§ **PROBLEMS**:
1. According to the passage on JAT's Jet Age expansion, since what year had the airline operated Caravelle jets?
2. Carry on the passage about JAT's Jet Age expansion and its flight attendants from the point where it ends.

§ **SOURCE TEXT**:
In the early 1970s JAT was engaged in yet another expansion that marked the next phase of its immersion into the Jet Age. Since 1963, the company had operated Caravelle jets, whose range maxed out with the distances between Belgrade and London in the West and with its trans-Mediterranean destinations of Cairo and Beirut. By the 1970s, however, the airline was eager to follow the country’s growing economic ties and its sizable emigration flows even further afield, to New York, the airline’s first destination in North America, and via a variety of Middle Eastern and Asian stopovers all the way to Sydney. It would not be until 1975 that the airline found enough demand on these transoceanic routes for scheduled service. However, as early as 1970, thanks to the purchase of used Boeing 707 jetliners, JAT was able to begin charter service to the United States and Australia. By 1975, JAT also had added a fleet of three new Boeing 727s, which were equally capable of traversing the Atlantic and the Pacific.
In 1973 the Belgrade-based illustrated news magazine Ilustrovana politika, with one of the country’s largest readerships, profiled a pleasant side effect of this expansion: JAT’s largest class of flight attendants to date—sixty women and men, though heavily dominated by women—reported to JAT’s pilot training facility. The article opened by remarking on a profound change when this group arrived: “Instead of handsome, brave young men impatiently awaiting to twist up into the sky by airplane … we met a bouquet of young women. One was more beautiful than the other, and all of them were gorgeous, as though a selection show for Miss World was soon to take place here.” Reinforcing this emphasis on physical beauty, the article and its accompanying photos ran under the headline, “The Sky’s Most Beautiful Crew.”22 In imitation of a haute couture fashion shoot, the magazine’s photographer set the recruits in a misty forest among the leafless trees of winter, creating an edgy effect accentuating their physical forms.

[Data for locating visible targets]

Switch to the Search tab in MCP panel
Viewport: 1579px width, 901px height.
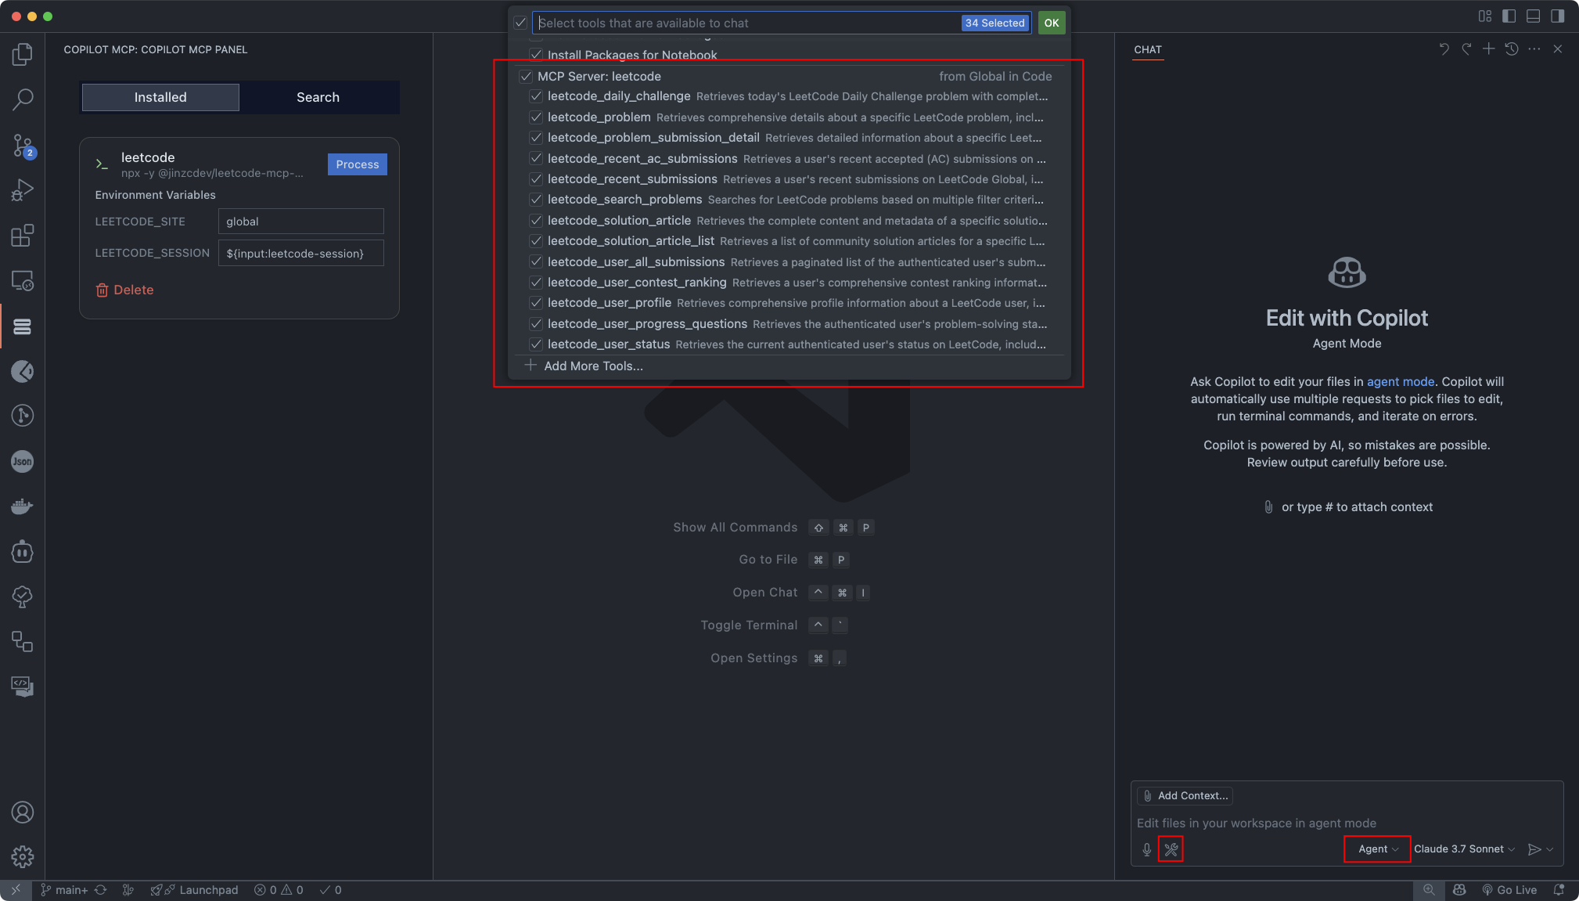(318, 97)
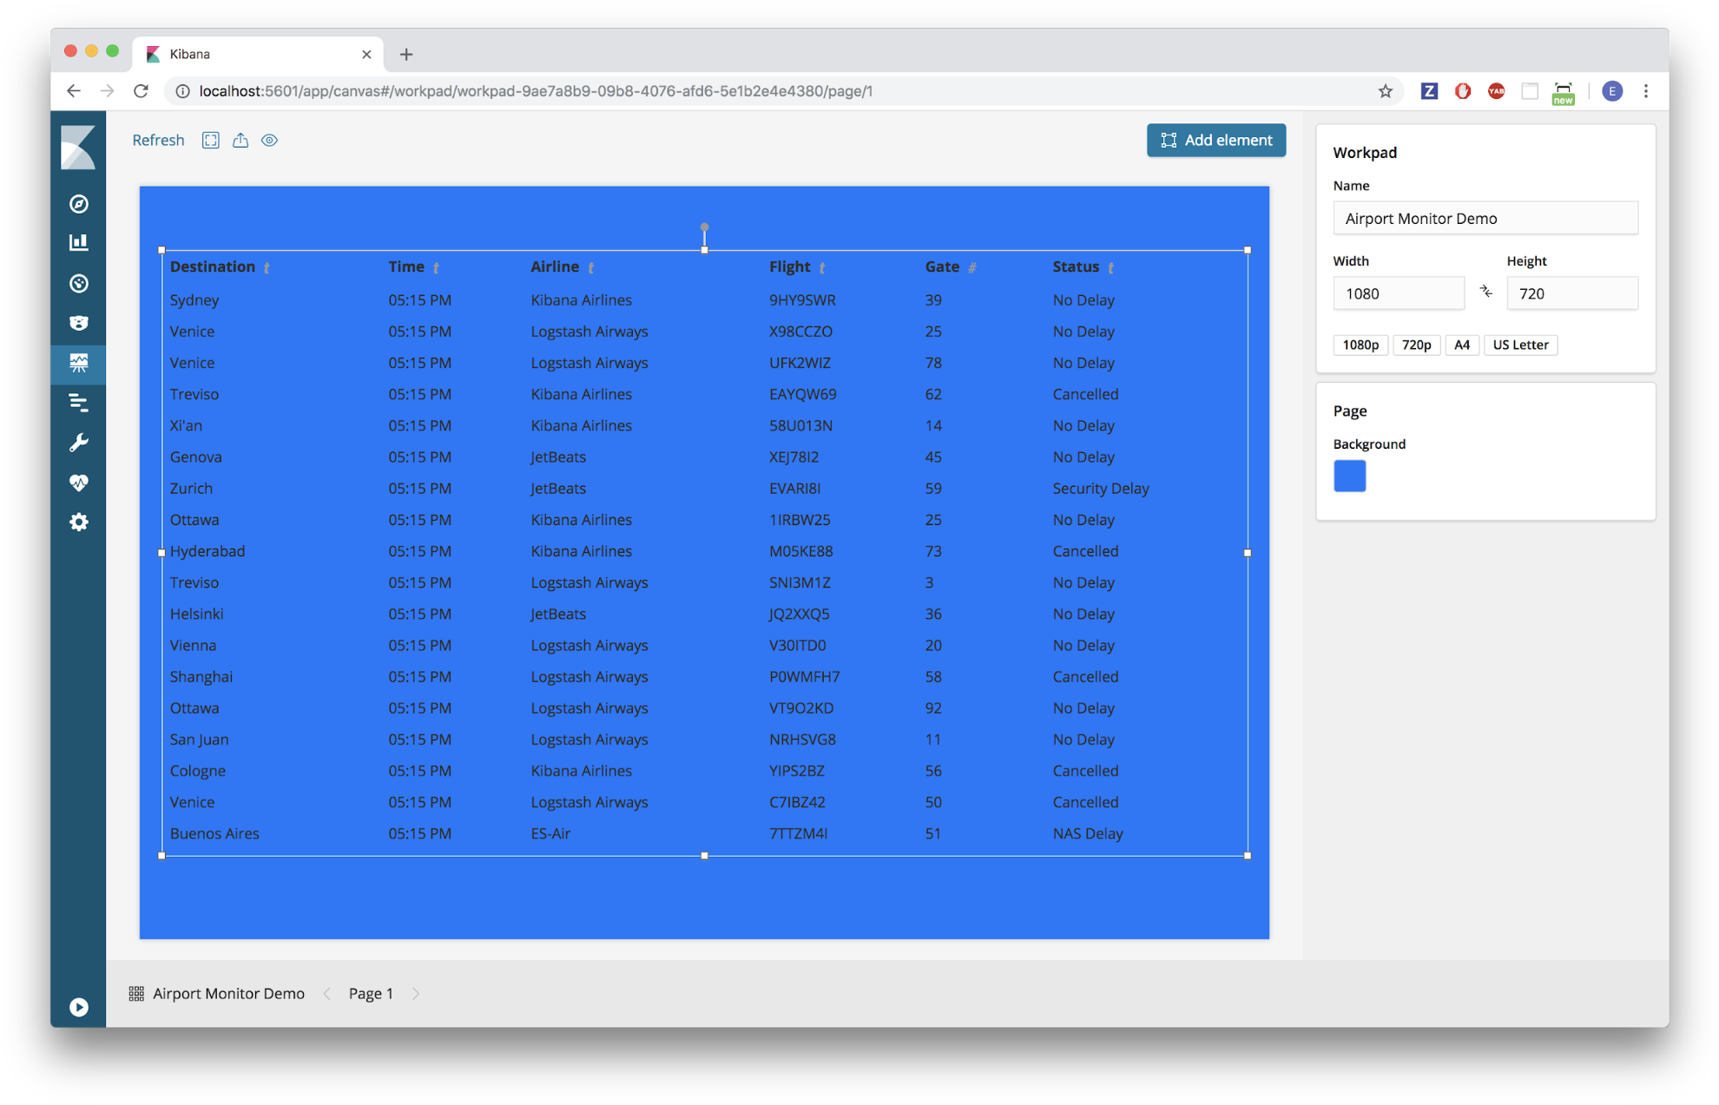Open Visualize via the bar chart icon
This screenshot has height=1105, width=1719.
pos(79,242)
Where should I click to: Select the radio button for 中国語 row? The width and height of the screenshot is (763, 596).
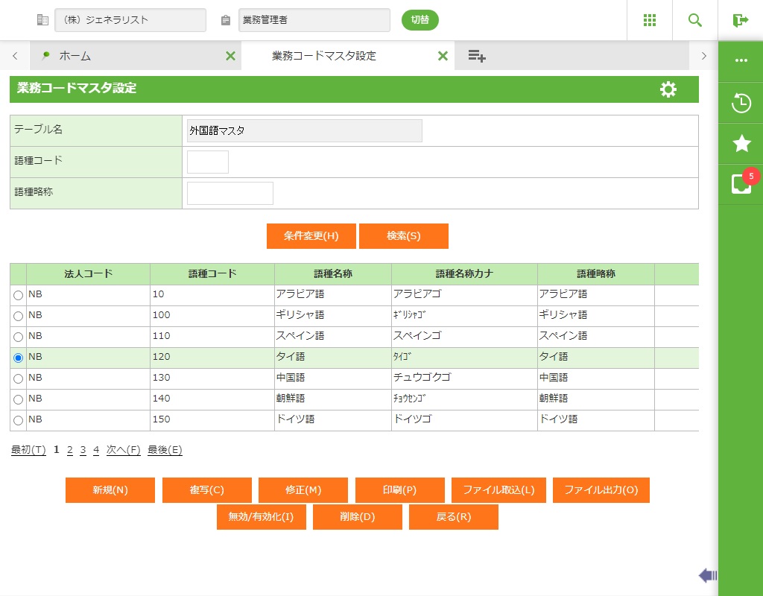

§ **ANSWERS PER TASK**:
1. Since 1963.

2.
As the reference to the Miss World pageant indicates, the association of stewardesses with beauty reflected more than just Yugoslav norms. After all, Jamaica too, through the likes of Carol Joan Crawford and Marguerite LeWars Kirkpatrick, aspired to the Western-dominated ranks of feminine beauty through such pageants. While the nationwide Miss Yugoslavia beauty contest dated back to 1927, the communists disallowed its return for two decades after World War II. Only in 1966, in the years of sexual liberalization, did the pageant return, with the winner joining the Miss World competition. This return marked a key moment when the Western-influenced objectification of women entrenched itself more deeply in the socialist state, especially when the first postwar Miss Yugoslavia, Dubrovnik’s Nikica Marinović, became not only the first candidate from a communist country to compete in Miss World, but was also crowned runner-up. Marinović immediately became a celebrity in Yugoslavia. Though she turned down movie roles, she married the well-known Belgrade film director Vuk Vučo and remained a prominent fixture of Belgrade’s jet set for the next decade.23
Readers of Yugoslav fashion magazines also knew that Western stewardesses were increasingly engaged with pageant-style beauty norms and the free-wheeling sexual libertinism glamorized in Hollywood in the 1960s. While the 1967 best-selling book Coffee, Tea or Me? was not translated into Serbian or other Yugoslav languages, readers of the Belgrade fashion magazine Bazar—the same publication that managed the Miss Yugoslavia contest every year—were introduced to its contents.24 The American book offered a mildly salacious account of stewardesses’ carefree sex lives, as embellished by flight attendants Trudy Baker and Rachel Jones, the alleged authors who, it later was revealed, covered for the male public relations specialist who actually wrote the book. In August 1969, Bazar ran an extensive interview with Baker under the provocative headline: “Stewardesses on Passengers: Italian Men Undress You with Their Eyes,” detailing the book’s premise and some of the stewardesses’ exploits.25
All the same, the Ilustrovana politika profile of JAT stewardesses still took pains to distance Yugoslavia’s stewardesses from the worst sexist excesses faced by their Western peers. While the article did proudly point out that part of their training involved lessons on “aesthetics and cosmetics, which are taught by experts from Dior who arrive directly from Paris,” it also complicated this focus on beauty with a quote from stewardess candidate Slavica Radulović, who asserted, “We’re not all failed film divas, like many think of us.” The journalist proceeded to note that Radulović, like many of her fellow trainees, was a university student. In her case, it was her love of world literature that led her to apply for the job: “I love reading most of all, so I want to head to Paris, London, and Moscow to find books that interest me … I’ll be registered at all the world’s libraries, and who can do that any better than a stewardess,” she added.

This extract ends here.